**DATA UNDER STUDY**
Segment Open

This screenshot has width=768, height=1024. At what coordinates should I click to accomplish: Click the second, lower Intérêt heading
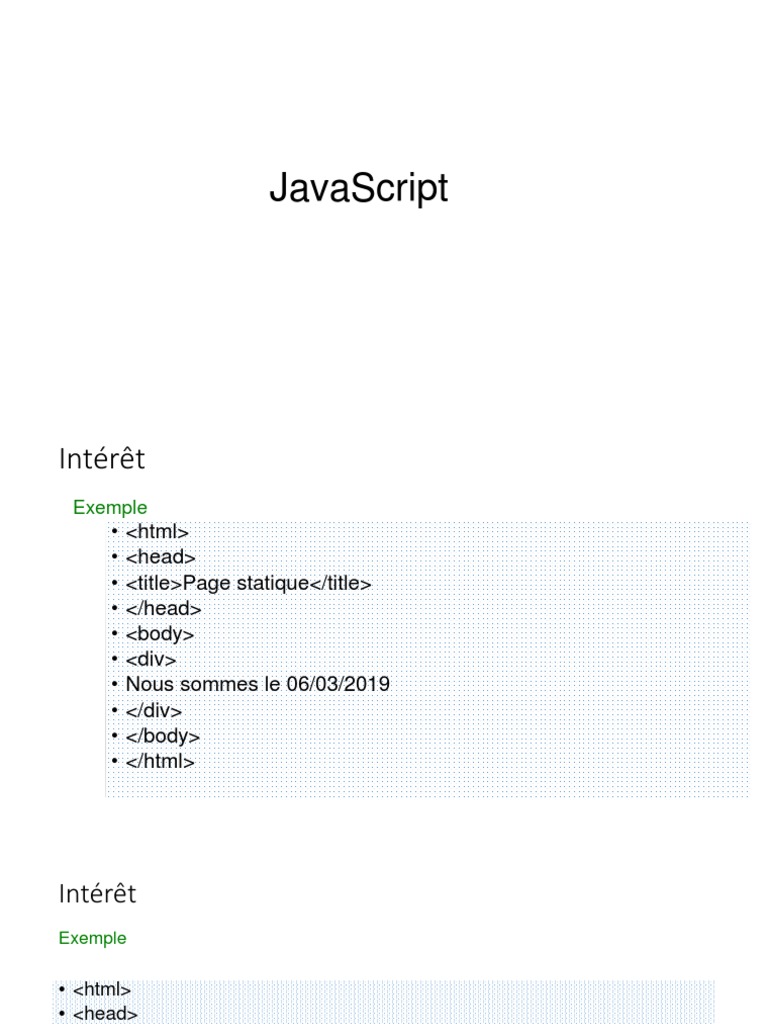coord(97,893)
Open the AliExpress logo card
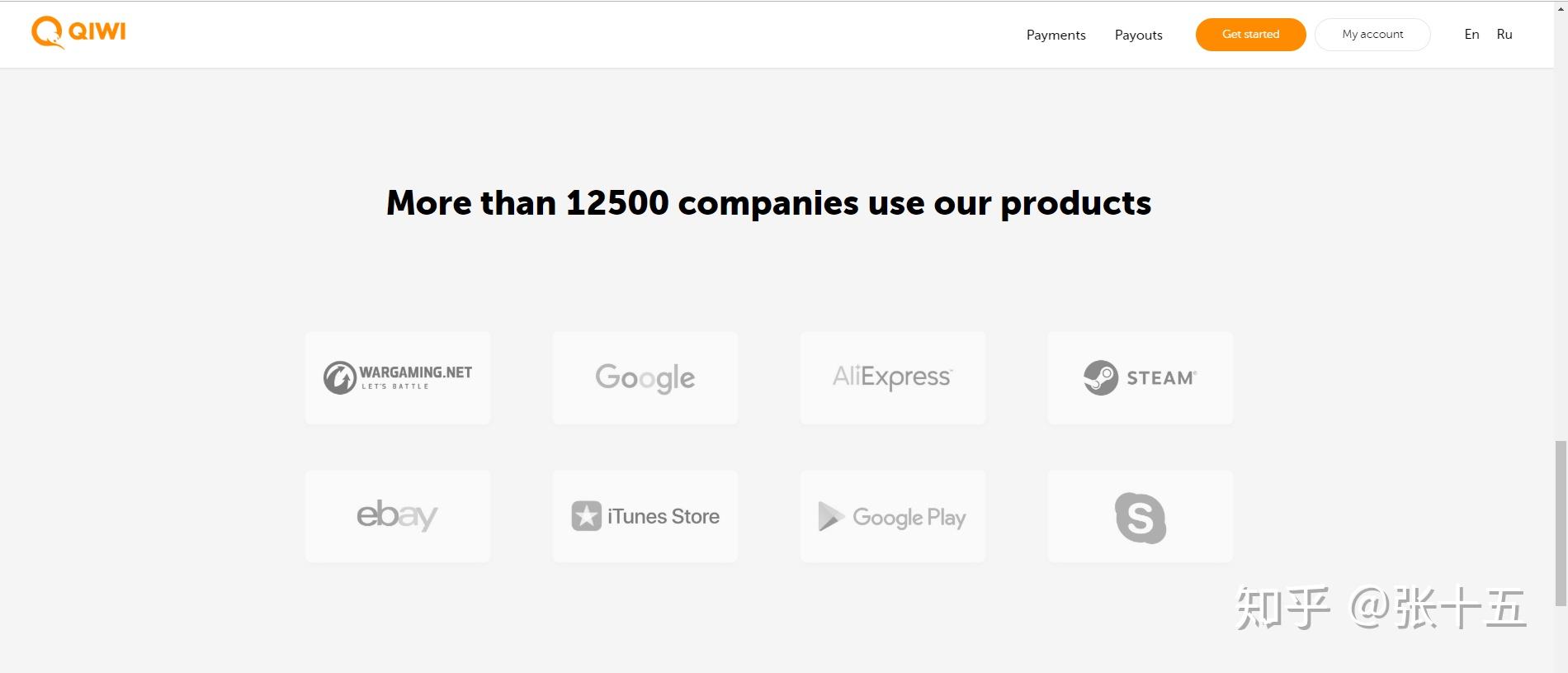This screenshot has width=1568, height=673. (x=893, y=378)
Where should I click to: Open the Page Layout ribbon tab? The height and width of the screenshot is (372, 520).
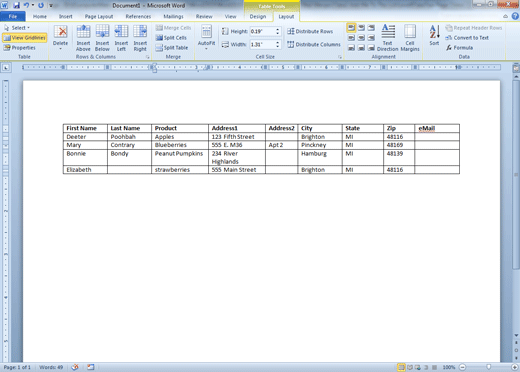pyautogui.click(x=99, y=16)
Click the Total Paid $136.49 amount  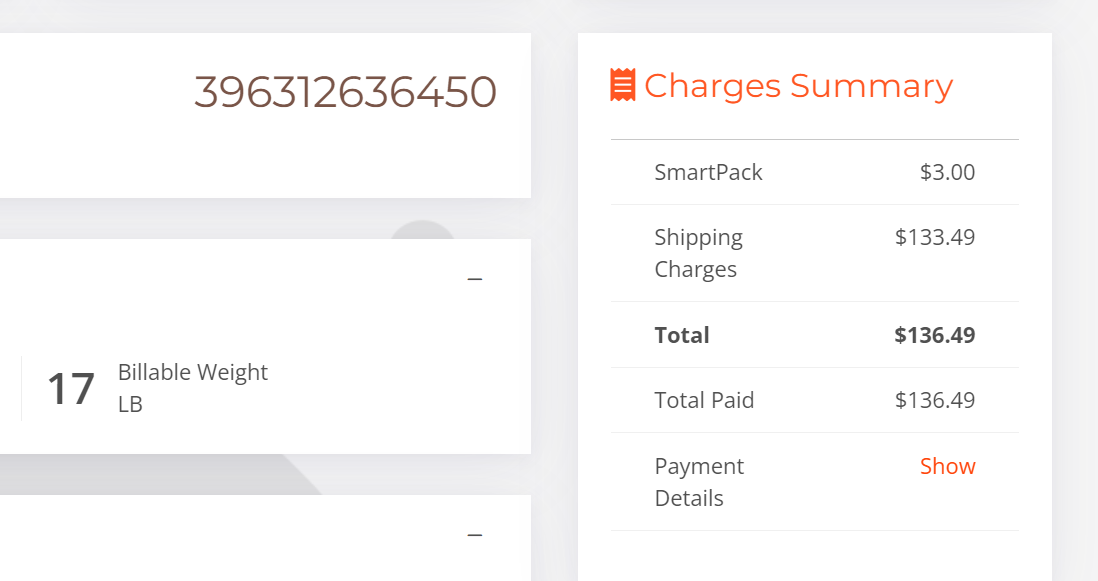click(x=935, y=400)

Segment Closed
Segment Open

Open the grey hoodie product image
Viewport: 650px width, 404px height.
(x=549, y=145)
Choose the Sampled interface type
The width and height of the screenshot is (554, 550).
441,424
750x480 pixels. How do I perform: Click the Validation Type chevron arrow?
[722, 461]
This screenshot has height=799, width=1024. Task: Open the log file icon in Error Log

Segment Closed
Segment Open

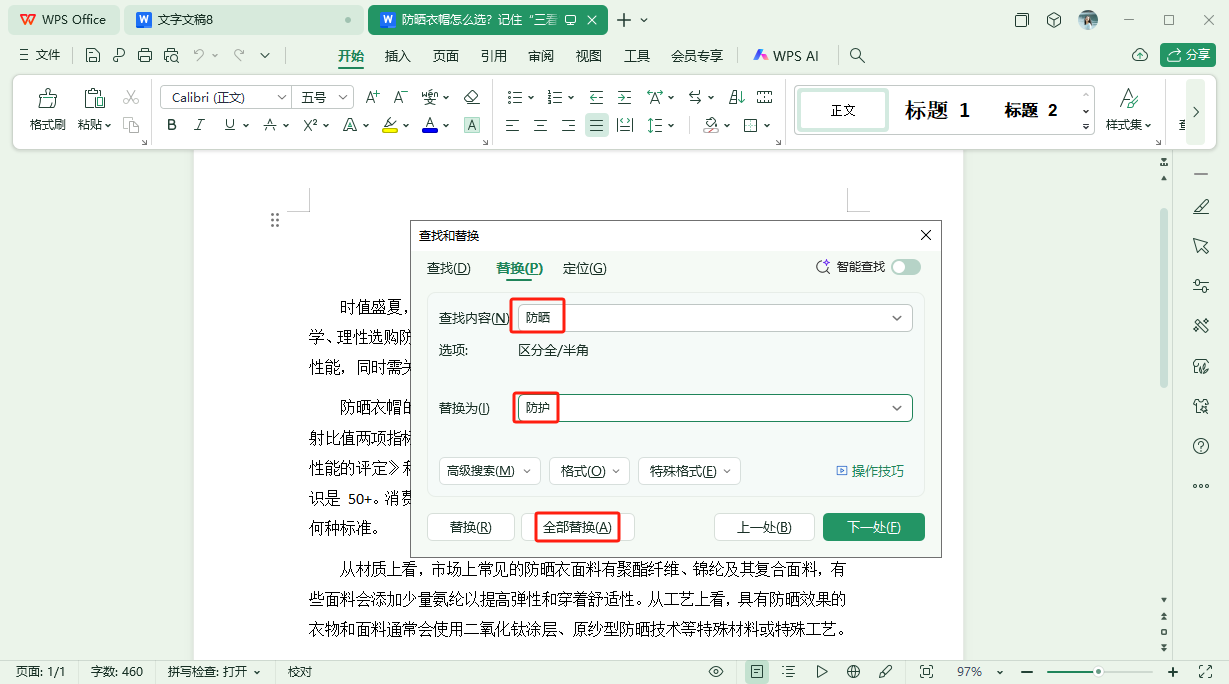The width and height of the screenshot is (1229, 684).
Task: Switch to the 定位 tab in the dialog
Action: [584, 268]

Segment Closed

**EXERCISE AIM**
Taking the entries above, restate exactly those lines that fall between the line with "Choose the Sampled interface type" and the line with "This screenshot has height=799, width=1024.", keeping both of those lines too.

**RESPONSE BELOW**
Choose the Sampled interface type
The width and height of the screenshot is (554, 550).
441,424
750x480 pixels. How do I perform: Click the Validation Type chevron arrow?
[722, 461]
This screenshot has height=799, width=1024. Task: Open the log file icon in Error Log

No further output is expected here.